Data to process:

§

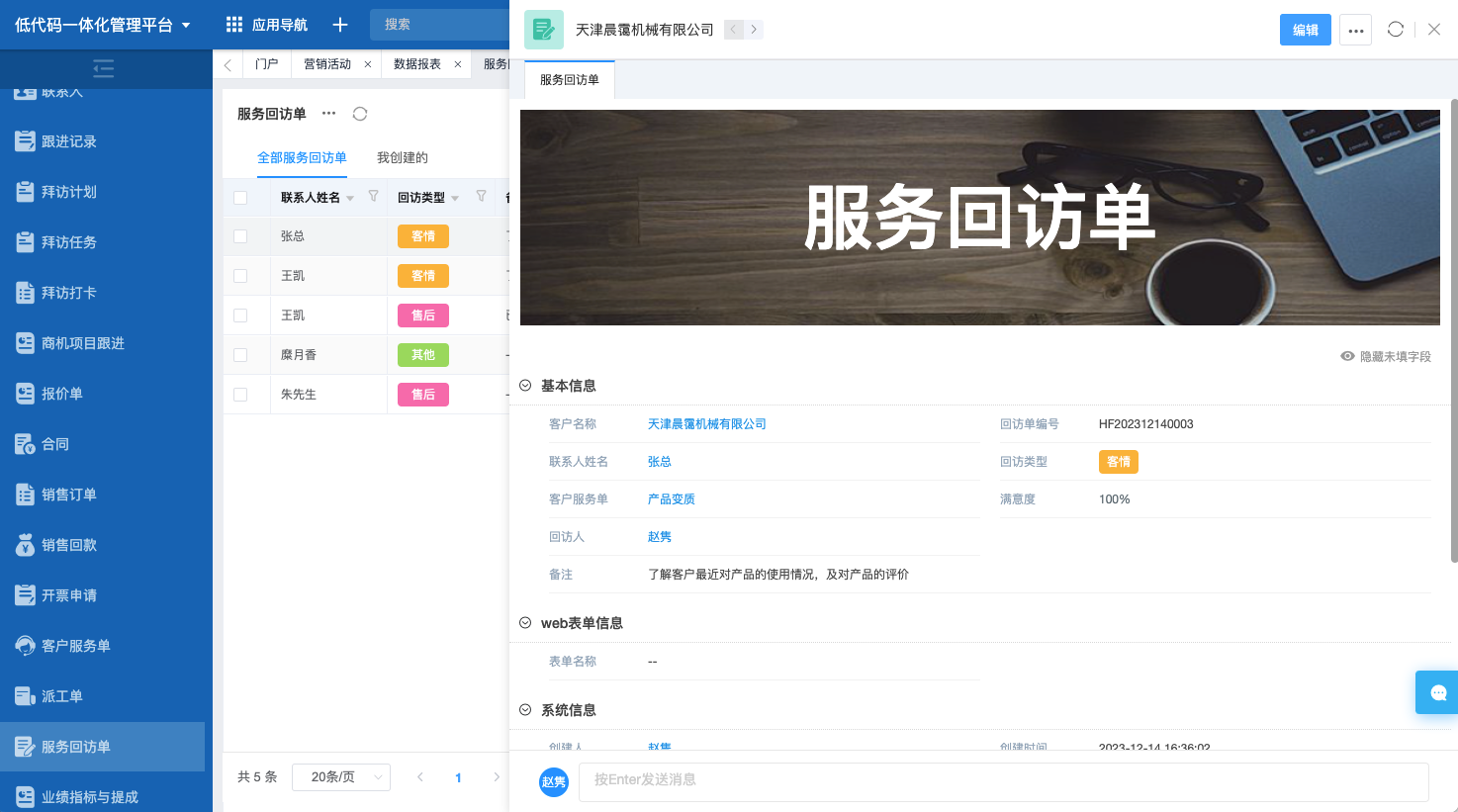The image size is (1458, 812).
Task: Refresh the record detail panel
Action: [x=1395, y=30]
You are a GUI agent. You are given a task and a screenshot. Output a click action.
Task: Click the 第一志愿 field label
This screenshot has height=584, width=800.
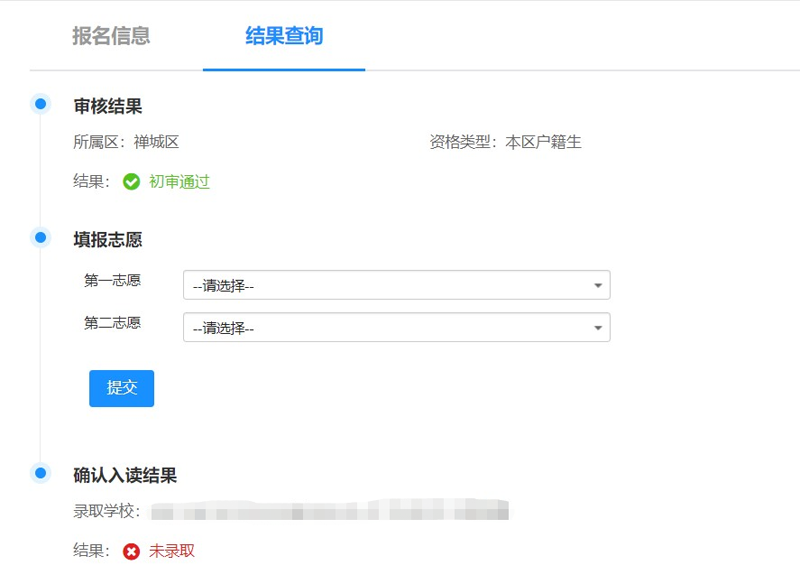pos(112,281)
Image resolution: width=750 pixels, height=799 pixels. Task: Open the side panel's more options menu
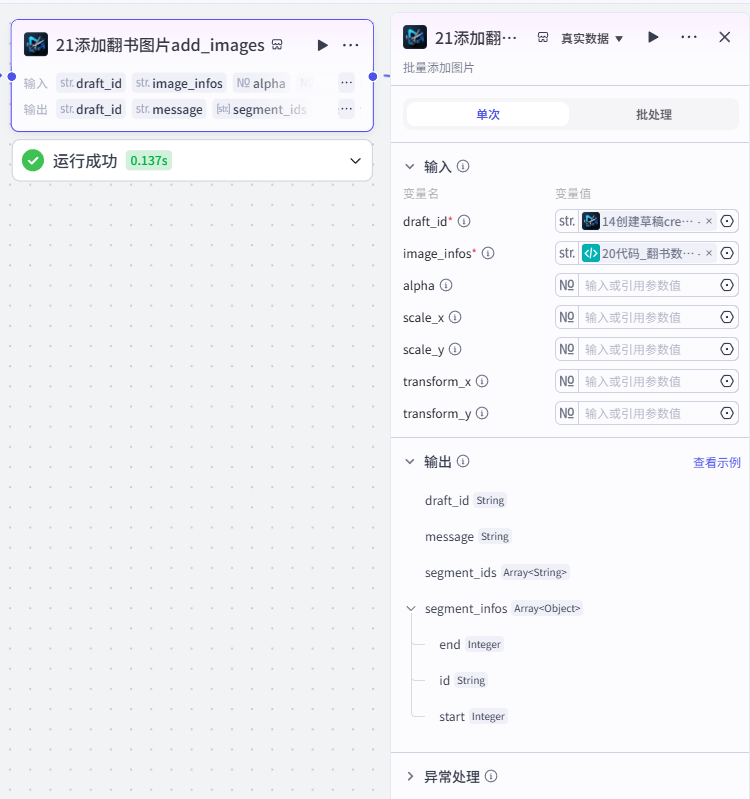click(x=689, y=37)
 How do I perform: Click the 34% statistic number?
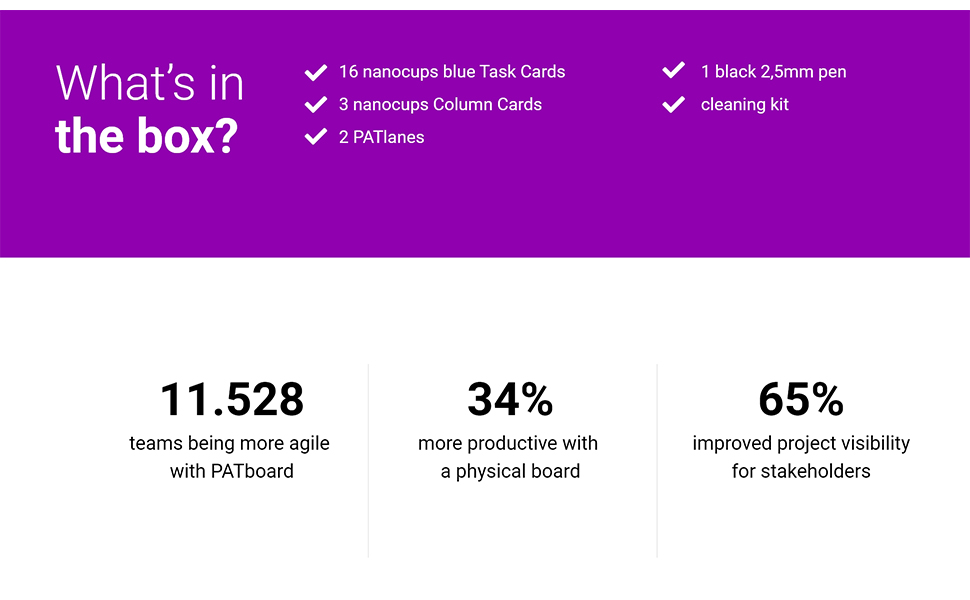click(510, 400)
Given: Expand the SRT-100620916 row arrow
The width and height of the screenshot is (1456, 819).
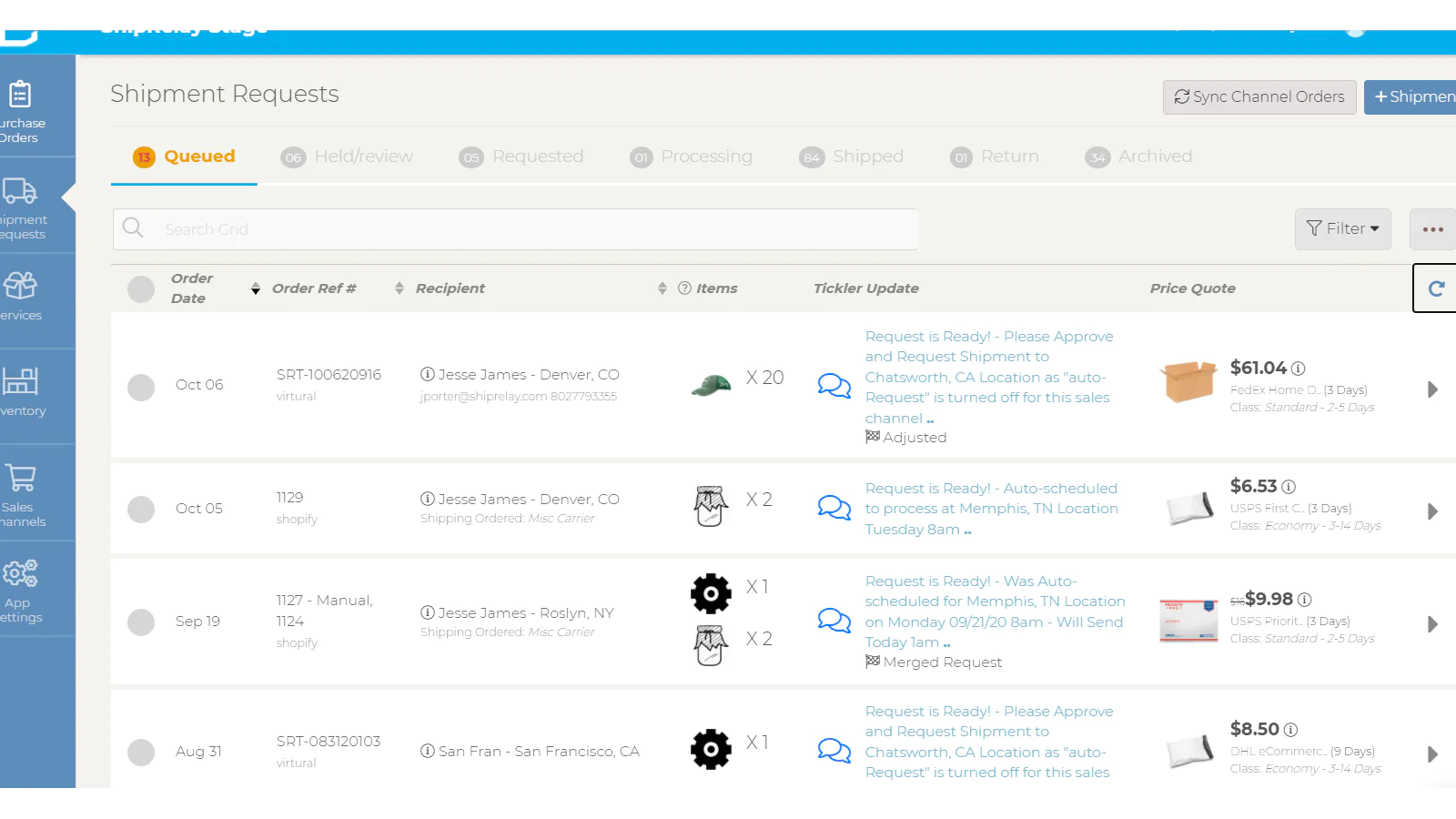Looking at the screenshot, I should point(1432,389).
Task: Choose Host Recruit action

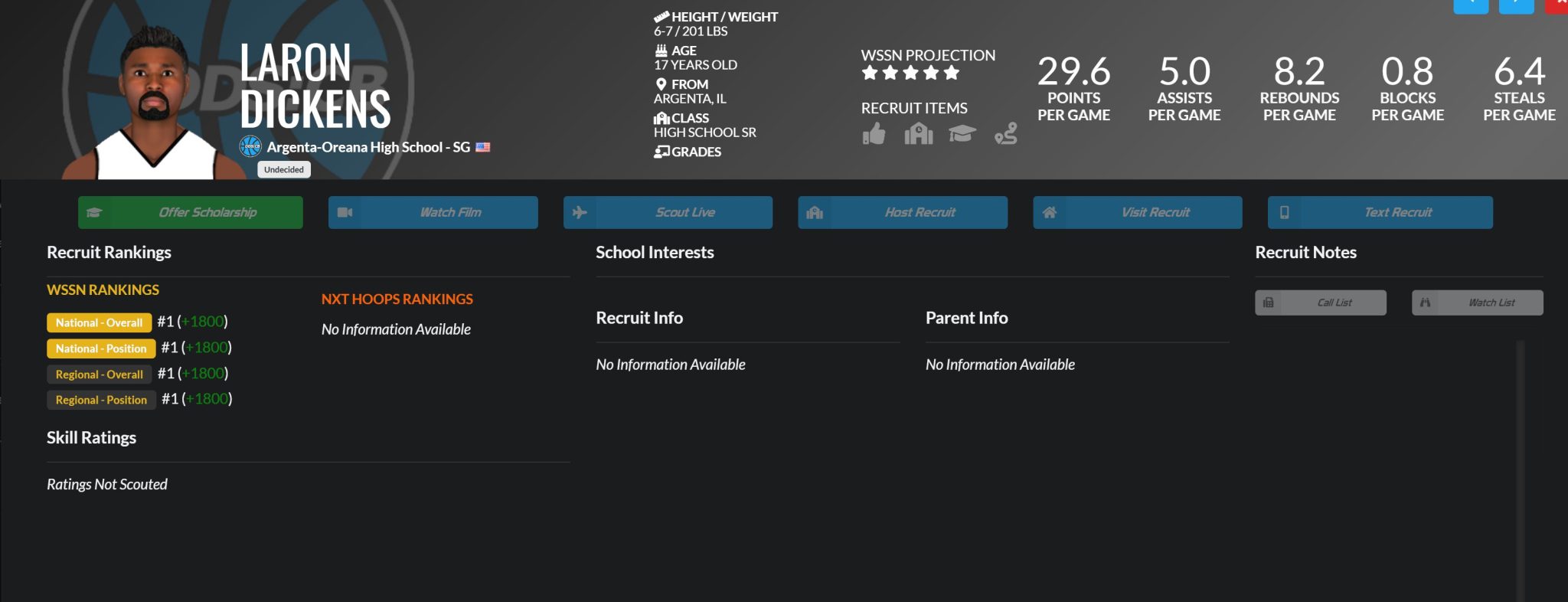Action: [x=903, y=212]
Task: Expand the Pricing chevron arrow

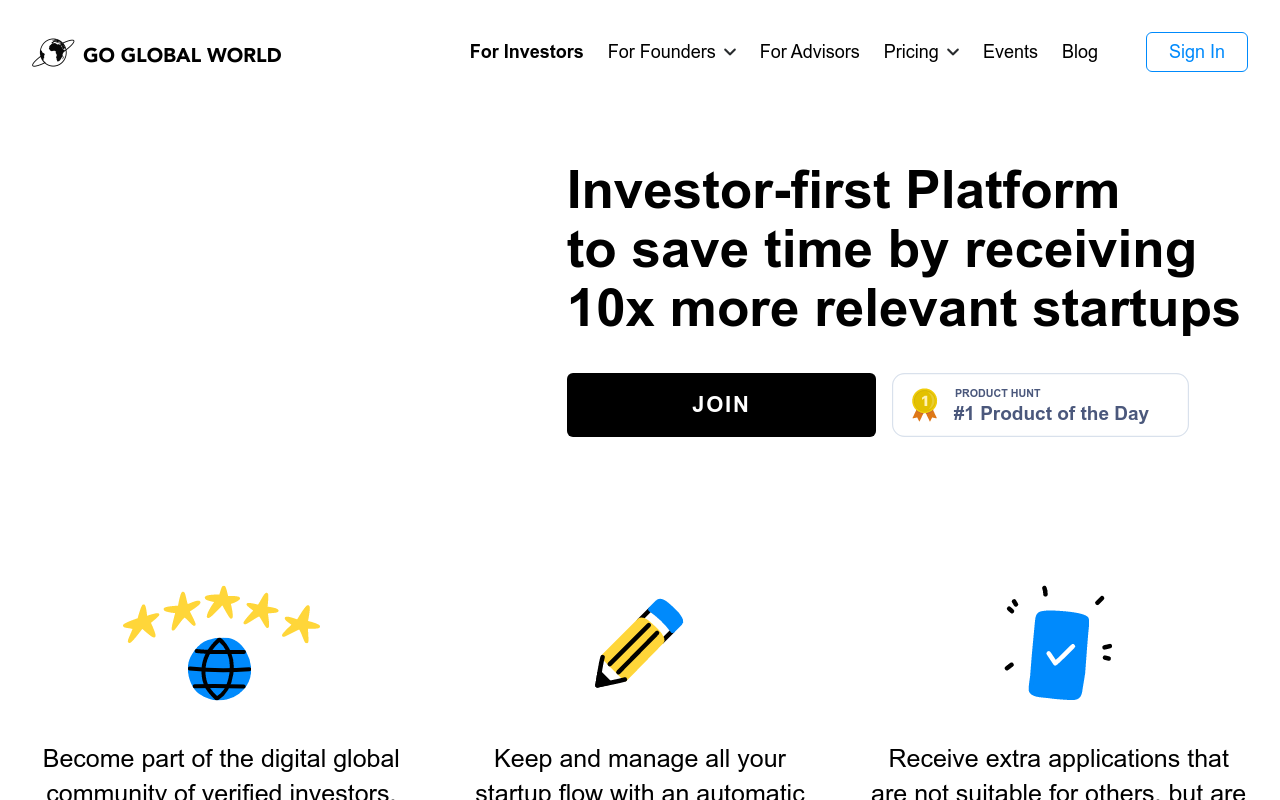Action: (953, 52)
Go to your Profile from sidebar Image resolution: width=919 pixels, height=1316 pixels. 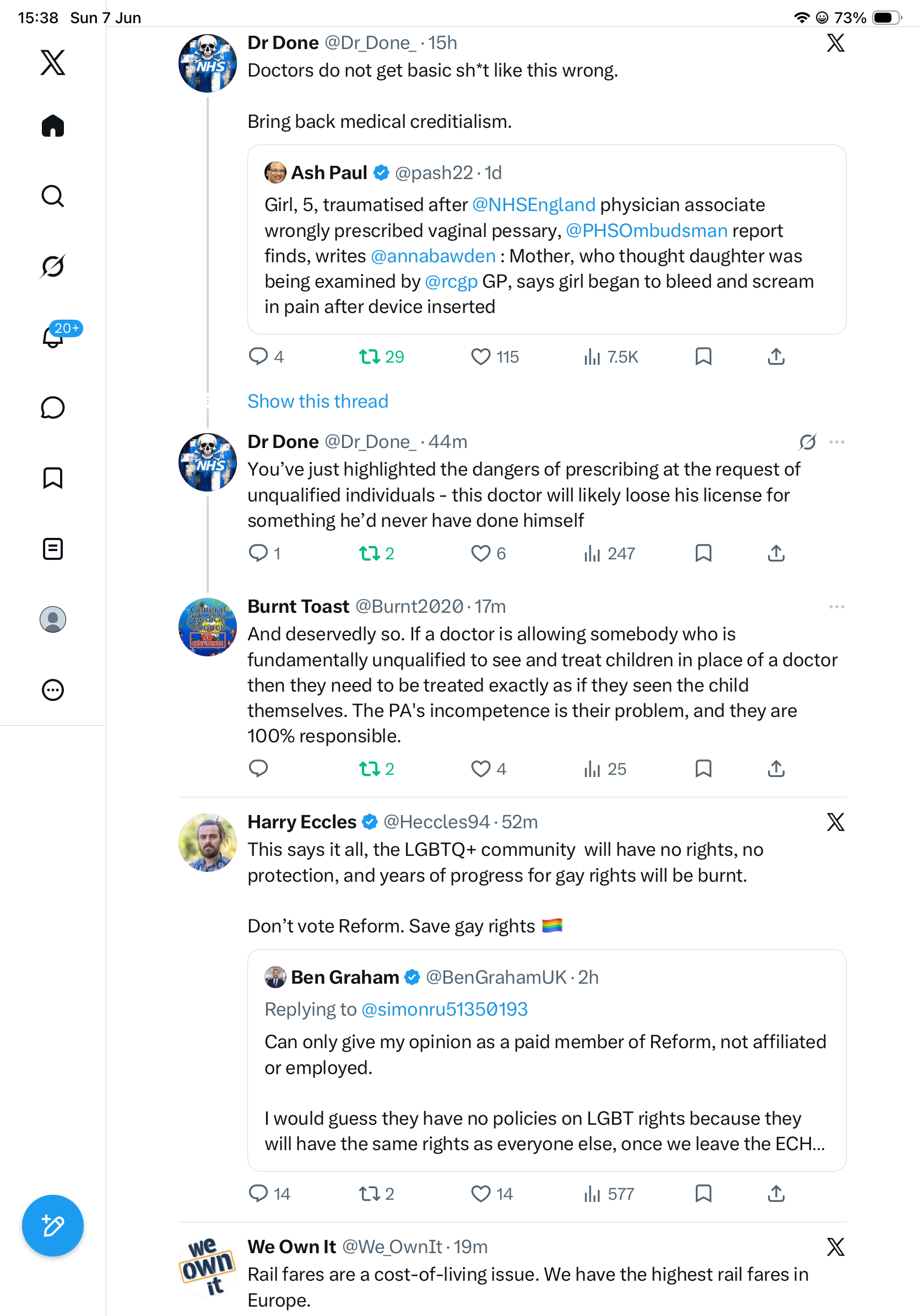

§

What you will do: Retype only the lines from the line with "How do I perform: Click" through the last line of the data. Keep both ends and skip the pictures.

Solution below:
 How do I perform: Click the 34% statistic number?
click(510, 400)
Given: Expand the SRT-100620916 row arrow
The width and height of the screenshot is (1456, 819).
Looking at the screenshot, I should point(1432,389).
Task: Choose Host Recruit action

Action: [x=903, y=212]
Task: Expand the Pricing chevron arrow

Action: (953, 52)
Go to your Profile from sidebar Image resolution: width=919 pixels, height=1316 pixels. 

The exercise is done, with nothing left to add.